*Task requirements*. From the material below, list every line containing "Explorer".
____________
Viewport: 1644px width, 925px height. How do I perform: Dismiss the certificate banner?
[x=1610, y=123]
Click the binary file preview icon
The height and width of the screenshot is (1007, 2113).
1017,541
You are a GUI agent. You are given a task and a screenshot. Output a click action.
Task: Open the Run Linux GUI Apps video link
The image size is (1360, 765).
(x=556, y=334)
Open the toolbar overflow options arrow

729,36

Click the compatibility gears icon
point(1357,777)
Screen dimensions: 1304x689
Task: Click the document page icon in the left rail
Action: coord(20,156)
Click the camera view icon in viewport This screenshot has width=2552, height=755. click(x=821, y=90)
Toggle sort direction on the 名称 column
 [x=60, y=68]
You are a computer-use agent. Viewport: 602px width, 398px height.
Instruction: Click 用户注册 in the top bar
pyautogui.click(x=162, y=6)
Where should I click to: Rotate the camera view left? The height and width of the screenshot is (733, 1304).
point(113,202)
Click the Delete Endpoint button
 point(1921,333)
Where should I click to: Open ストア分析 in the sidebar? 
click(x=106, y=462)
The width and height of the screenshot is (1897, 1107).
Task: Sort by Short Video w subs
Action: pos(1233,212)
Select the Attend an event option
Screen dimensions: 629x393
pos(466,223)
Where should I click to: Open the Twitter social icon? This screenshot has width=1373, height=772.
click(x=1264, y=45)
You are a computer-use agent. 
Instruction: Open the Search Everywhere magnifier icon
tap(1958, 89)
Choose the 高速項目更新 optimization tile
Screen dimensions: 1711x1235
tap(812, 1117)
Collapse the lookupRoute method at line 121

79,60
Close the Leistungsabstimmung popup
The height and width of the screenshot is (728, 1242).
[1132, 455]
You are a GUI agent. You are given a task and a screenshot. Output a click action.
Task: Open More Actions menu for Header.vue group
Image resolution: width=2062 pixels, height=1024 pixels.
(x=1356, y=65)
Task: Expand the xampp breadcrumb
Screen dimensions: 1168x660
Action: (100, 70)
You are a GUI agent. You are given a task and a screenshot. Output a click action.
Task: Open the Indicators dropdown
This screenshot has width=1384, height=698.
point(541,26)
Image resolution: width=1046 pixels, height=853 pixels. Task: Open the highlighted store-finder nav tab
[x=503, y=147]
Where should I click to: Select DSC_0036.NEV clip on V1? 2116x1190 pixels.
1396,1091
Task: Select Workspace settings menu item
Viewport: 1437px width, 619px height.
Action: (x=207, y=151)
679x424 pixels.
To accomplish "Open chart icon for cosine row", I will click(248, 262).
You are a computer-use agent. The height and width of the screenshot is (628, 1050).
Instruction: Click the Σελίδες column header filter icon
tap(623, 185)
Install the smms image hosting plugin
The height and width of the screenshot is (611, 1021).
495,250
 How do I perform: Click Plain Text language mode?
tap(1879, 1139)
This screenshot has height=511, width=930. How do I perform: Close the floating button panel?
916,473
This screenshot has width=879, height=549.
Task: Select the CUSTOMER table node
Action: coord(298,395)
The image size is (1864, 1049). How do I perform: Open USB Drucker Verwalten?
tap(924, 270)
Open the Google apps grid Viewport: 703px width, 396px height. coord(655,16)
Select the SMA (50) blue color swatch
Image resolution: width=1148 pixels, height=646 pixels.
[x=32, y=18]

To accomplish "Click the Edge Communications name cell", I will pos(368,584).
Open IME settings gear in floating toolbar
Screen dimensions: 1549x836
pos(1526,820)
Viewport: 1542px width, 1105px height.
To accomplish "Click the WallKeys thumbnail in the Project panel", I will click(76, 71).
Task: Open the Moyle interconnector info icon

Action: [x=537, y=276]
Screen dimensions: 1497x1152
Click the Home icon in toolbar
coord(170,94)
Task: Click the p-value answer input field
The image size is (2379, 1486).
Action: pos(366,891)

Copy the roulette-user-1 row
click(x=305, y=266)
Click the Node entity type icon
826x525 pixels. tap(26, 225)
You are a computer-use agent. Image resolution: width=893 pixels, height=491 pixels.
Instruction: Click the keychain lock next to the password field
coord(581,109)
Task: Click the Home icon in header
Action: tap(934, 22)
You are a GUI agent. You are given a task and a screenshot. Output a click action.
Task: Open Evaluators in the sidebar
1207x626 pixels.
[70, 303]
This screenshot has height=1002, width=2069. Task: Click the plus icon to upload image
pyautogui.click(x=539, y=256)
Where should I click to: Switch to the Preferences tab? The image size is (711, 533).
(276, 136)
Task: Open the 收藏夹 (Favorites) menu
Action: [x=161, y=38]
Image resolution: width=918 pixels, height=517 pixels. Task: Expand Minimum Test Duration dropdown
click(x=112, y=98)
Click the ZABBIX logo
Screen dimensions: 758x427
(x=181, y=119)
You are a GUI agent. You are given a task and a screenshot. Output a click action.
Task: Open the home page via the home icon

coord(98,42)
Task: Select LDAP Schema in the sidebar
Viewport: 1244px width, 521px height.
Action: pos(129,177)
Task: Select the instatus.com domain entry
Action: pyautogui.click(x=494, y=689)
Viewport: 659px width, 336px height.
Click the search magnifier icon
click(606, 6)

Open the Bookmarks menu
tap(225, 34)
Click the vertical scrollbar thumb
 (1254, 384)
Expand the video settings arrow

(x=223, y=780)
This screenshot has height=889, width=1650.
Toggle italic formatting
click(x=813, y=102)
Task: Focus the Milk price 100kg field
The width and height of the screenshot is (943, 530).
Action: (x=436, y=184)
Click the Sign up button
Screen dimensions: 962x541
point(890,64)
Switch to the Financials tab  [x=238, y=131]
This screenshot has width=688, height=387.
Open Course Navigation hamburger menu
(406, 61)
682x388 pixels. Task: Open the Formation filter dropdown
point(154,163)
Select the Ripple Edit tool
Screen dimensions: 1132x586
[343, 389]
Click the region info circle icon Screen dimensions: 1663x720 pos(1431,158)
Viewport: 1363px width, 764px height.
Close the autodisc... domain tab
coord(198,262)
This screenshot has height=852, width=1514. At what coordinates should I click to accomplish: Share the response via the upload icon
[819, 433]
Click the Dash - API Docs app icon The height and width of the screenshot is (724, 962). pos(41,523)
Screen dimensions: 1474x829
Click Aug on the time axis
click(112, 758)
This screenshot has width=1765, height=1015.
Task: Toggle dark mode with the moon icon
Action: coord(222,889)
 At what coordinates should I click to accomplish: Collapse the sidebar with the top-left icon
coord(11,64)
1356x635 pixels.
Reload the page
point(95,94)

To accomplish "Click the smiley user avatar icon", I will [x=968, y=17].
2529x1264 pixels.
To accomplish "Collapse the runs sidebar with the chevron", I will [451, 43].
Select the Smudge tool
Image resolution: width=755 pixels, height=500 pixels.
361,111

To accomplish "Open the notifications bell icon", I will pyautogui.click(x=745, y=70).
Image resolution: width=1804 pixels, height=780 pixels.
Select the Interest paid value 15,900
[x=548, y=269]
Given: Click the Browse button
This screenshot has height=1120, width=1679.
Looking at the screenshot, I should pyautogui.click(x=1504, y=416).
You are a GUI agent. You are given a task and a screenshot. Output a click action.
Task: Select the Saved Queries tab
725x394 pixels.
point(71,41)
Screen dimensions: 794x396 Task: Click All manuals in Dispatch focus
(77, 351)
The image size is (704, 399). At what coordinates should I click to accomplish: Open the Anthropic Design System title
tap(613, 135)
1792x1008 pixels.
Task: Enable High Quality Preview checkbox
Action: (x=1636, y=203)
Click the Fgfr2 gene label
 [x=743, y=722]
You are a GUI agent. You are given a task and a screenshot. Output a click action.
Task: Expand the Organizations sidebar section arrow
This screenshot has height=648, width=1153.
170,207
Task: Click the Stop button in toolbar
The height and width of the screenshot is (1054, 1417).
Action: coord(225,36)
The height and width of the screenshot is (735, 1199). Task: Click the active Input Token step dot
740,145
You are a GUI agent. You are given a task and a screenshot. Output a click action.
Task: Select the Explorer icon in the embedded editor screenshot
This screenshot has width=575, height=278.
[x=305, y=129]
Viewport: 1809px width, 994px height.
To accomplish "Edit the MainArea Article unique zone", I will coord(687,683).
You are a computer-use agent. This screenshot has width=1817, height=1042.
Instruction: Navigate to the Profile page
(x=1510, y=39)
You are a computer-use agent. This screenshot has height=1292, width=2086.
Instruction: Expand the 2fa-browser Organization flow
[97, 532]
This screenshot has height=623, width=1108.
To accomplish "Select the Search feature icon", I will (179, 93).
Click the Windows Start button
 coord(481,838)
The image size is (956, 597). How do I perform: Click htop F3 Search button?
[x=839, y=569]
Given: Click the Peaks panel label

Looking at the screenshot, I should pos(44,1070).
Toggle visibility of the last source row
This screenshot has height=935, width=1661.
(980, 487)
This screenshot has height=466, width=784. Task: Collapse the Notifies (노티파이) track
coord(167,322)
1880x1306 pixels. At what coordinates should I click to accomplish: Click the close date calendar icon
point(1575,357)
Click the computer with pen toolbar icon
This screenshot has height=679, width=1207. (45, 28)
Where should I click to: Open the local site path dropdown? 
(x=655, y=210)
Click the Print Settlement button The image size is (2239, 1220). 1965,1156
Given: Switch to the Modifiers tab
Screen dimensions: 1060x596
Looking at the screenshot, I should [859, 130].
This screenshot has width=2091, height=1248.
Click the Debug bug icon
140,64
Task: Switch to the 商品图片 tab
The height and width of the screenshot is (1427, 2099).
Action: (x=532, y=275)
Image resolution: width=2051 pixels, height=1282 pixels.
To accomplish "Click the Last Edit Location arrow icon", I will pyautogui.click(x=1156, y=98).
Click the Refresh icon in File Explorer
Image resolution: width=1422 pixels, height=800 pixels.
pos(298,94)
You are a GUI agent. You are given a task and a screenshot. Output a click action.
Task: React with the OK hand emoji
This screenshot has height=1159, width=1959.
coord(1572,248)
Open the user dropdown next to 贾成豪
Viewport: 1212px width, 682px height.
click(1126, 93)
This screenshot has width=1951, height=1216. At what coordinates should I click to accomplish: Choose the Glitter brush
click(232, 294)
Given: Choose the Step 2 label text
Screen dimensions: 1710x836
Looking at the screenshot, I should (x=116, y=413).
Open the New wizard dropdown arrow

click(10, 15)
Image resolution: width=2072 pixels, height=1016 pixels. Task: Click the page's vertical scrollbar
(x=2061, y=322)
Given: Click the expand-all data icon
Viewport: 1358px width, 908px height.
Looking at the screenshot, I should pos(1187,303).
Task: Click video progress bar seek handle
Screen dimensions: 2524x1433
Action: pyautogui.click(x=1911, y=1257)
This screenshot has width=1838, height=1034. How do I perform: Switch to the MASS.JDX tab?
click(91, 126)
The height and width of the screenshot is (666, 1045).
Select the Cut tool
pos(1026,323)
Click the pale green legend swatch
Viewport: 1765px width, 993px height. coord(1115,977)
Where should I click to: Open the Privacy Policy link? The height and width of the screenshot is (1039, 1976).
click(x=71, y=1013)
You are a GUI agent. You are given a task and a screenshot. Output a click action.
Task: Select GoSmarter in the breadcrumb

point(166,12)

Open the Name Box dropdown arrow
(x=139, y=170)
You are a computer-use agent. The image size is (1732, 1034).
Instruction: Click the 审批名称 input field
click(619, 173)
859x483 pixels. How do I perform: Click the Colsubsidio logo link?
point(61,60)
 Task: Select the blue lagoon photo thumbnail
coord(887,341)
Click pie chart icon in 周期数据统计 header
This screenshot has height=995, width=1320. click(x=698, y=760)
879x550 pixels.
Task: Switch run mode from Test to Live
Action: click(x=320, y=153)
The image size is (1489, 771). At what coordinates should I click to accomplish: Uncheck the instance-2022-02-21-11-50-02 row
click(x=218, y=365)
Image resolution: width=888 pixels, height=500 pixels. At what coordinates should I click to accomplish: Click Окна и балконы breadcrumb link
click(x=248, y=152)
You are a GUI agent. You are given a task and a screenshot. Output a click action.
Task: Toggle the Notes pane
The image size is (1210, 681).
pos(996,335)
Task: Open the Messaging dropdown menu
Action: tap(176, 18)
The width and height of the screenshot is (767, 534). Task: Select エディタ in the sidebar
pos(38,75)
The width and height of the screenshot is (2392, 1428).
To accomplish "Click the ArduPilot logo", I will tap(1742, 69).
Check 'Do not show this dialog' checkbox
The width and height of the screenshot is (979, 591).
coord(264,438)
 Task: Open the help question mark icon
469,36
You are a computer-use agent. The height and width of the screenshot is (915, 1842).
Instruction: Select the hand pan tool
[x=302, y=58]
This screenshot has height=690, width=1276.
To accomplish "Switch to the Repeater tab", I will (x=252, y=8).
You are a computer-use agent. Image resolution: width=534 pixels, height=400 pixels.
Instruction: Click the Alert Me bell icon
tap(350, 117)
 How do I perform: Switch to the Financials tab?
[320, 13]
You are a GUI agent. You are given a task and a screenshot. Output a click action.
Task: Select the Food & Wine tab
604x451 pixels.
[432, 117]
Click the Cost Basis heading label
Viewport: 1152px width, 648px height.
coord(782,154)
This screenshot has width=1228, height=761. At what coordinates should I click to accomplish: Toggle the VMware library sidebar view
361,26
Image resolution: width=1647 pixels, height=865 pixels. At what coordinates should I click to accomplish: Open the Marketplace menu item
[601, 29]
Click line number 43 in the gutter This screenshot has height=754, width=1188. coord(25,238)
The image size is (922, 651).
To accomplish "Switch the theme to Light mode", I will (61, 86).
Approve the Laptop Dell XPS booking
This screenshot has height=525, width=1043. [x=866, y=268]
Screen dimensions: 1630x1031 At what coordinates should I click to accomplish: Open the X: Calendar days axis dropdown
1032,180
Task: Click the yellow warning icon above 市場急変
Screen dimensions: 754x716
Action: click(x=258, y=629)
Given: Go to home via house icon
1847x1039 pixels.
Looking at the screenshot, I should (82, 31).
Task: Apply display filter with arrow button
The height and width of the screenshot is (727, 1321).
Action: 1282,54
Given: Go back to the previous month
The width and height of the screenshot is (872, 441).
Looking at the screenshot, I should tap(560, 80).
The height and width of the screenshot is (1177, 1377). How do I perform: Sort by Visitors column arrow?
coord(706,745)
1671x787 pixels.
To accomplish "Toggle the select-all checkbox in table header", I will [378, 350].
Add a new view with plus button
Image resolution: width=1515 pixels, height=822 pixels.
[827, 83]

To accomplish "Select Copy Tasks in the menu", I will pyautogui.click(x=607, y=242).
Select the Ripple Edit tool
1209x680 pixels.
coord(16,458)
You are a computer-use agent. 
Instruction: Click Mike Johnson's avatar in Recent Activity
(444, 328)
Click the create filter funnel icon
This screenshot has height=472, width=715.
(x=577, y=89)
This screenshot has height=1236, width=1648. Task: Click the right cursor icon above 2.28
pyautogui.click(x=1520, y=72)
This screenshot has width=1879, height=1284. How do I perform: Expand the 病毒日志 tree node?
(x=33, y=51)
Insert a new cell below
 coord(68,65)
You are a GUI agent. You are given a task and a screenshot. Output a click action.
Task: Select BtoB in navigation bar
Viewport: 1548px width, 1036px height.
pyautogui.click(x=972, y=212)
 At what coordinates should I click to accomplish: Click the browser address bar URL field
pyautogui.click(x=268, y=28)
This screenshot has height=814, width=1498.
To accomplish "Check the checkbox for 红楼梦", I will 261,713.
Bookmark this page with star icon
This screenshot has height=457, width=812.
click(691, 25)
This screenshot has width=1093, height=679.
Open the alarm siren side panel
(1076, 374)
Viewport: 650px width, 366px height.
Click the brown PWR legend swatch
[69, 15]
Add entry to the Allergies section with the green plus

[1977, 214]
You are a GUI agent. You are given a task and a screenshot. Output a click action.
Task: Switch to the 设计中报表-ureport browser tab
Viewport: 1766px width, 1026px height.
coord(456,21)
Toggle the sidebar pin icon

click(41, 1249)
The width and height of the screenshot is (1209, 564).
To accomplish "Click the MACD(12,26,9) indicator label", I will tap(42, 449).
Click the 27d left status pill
____________
*Task output*.
Task: Select the Explorer icon in the embedded editor screenshot
Click the Refresh icon in File Explorer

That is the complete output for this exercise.